QUESTION: Why should I care about my wake?

ANSWER:

  • Maritime Law plainly states that you are responsible for any damage caused by your wake.
  • Common courtesy to your fellow boaters on the waterways.


QUESTION: Me and my boating buddies run slow in our mid 20's to mid 30's cruisers so our wake shouldn't be a problem. Right or wrong?

ANSWER:

  • Right if you are running 8 mph or less. WRONG if your "slow speed" is in the 11 to 18 mph range. At those speeds your planing hull boat is in transition from hull speed to planing speed. The result of that power setting is a disaster for you and everyone on the waterway. Your boat's engines are straining, your fuel economy (mpg) is worse than if you were running at full throttle and you are MAKING THE LARGEST WAKE THAT YOUR BOAT CAN MAKE AT ANY SPEED!! Try that some time and look behind you and see what is happening to your wake.

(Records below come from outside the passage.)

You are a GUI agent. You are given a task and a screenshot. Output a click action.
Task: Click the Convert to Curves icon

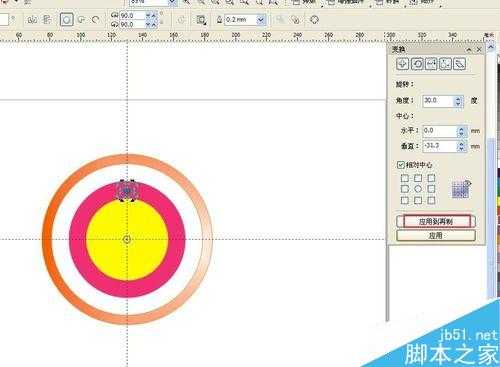(x=314, y=20)
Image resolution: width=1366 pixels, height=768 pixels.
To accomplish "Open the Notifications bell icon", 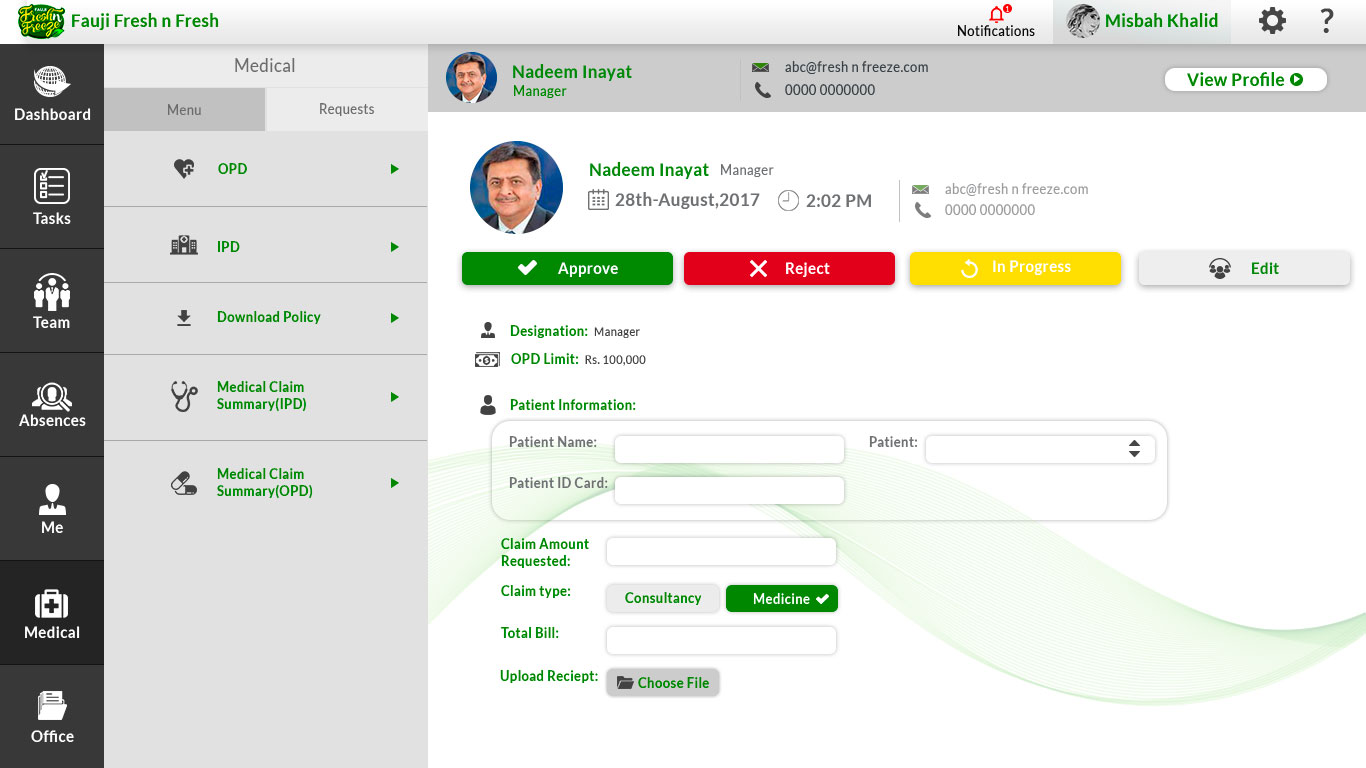I will (996, 15).
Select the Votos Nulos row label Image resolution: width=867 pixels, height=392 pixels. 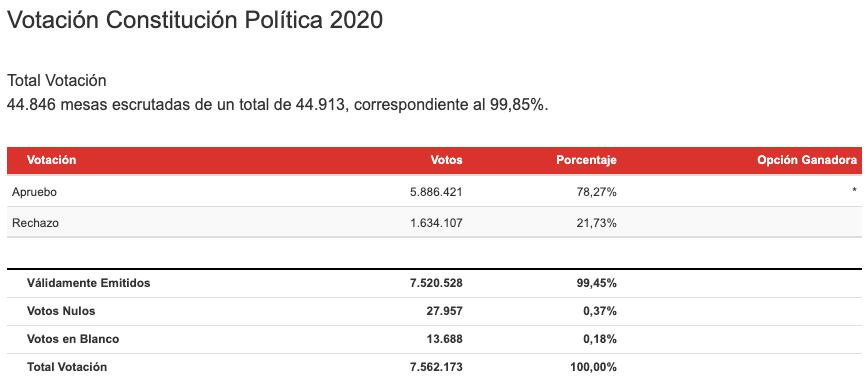61,311
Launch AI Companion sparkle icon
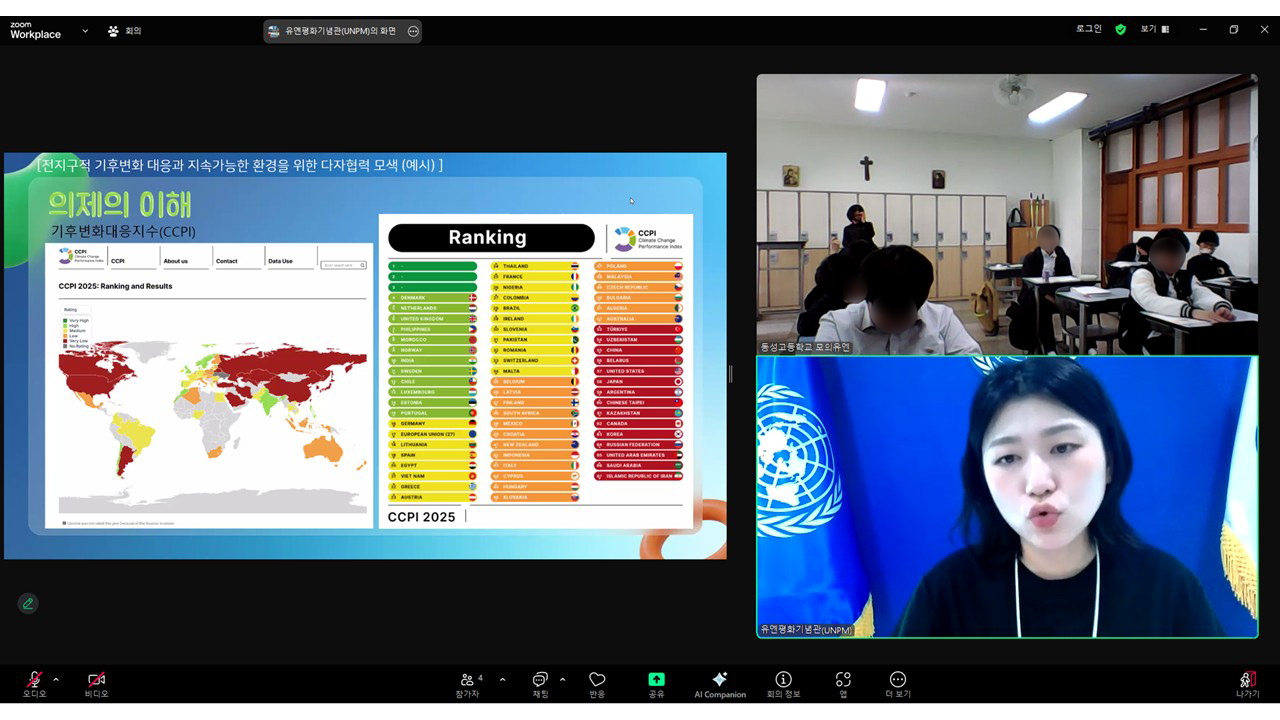Screen dimensions: 1280x720 point(720,681)
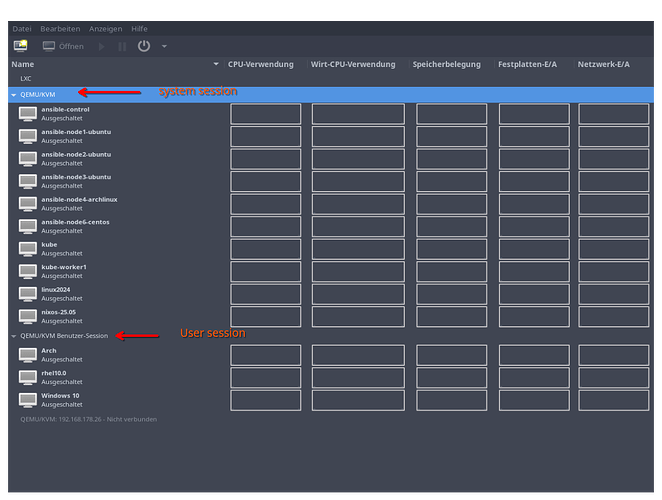Click the Öffnen toolbar button
The image size is (662, 500).
(x=63, y=46)
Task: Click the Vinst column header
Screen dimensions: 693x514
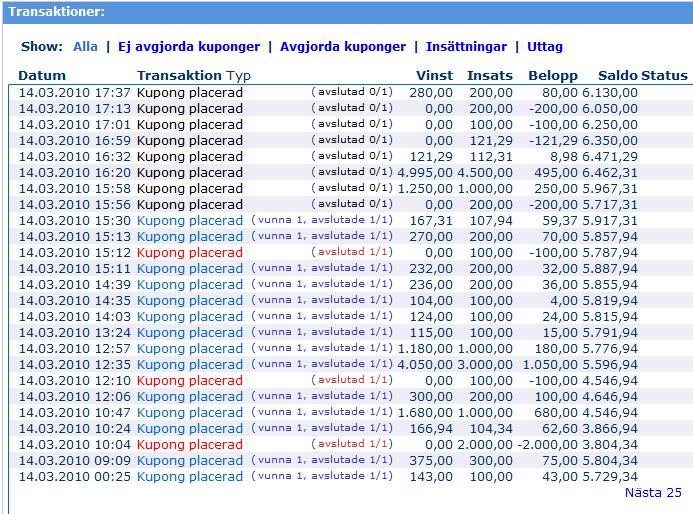Action: click(x=434, y=76)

QUESTION: What can I do to prevent my wake from disturbing others?

ANSWER:

  • Be aware of other boats and their location.
  • Boats most likely to be damaged by your wake will be at anchor; rafted to other boats at anchor; tied to a dock at the shore or pushed up on a beach.
  • When running at an efficient planing speed small to mid size cruisers ( 25' to 30') need to stay at least 250 yards clear of the above boats. Larger cruisers and motor yachts need to maintain at least 500 yards clear when running on plane.
  • IF YOU ARE AT ALL IN DOUBT ABOUT YOUR WAKE SLOW DOWN TO A MINIMUM WAKE SPEED WELL BEFORE YOU REACH THEM!
  • IF YOU WAIT UNTIL THEY ARE ABREAST OF YOU TO SLOW DOWN YOUR FOLLOWING WAKE WILL STILL HIT THEM WITH FULL FORCE!

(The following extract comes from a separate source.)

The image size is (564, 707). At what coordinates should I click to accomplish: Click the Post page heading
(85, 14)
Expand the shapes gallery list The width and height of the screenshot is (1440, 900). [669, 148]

QUESTION: What about overtaking a slower boat?

ANSWER:

  • When overtaking a boat that is running much slower than you are
    at any wake making speed pass well clear (at least 200 yards) to allow him to maneuver into your wake at 60 to 90 degrees with his bow. If the waterway is too narrow or too crowded to allow that then SLOW DOWN TO MINIMAL WAKE SPEED. Contact the slower boat on the marine radio and ask him to slow to an idle and then you can pass him at your minimal wake speed and not cause any damage. THIS IS KNOWN AS A SAFE PASS. It is used extensively on the narrow sections of the Intercoastal Waterway.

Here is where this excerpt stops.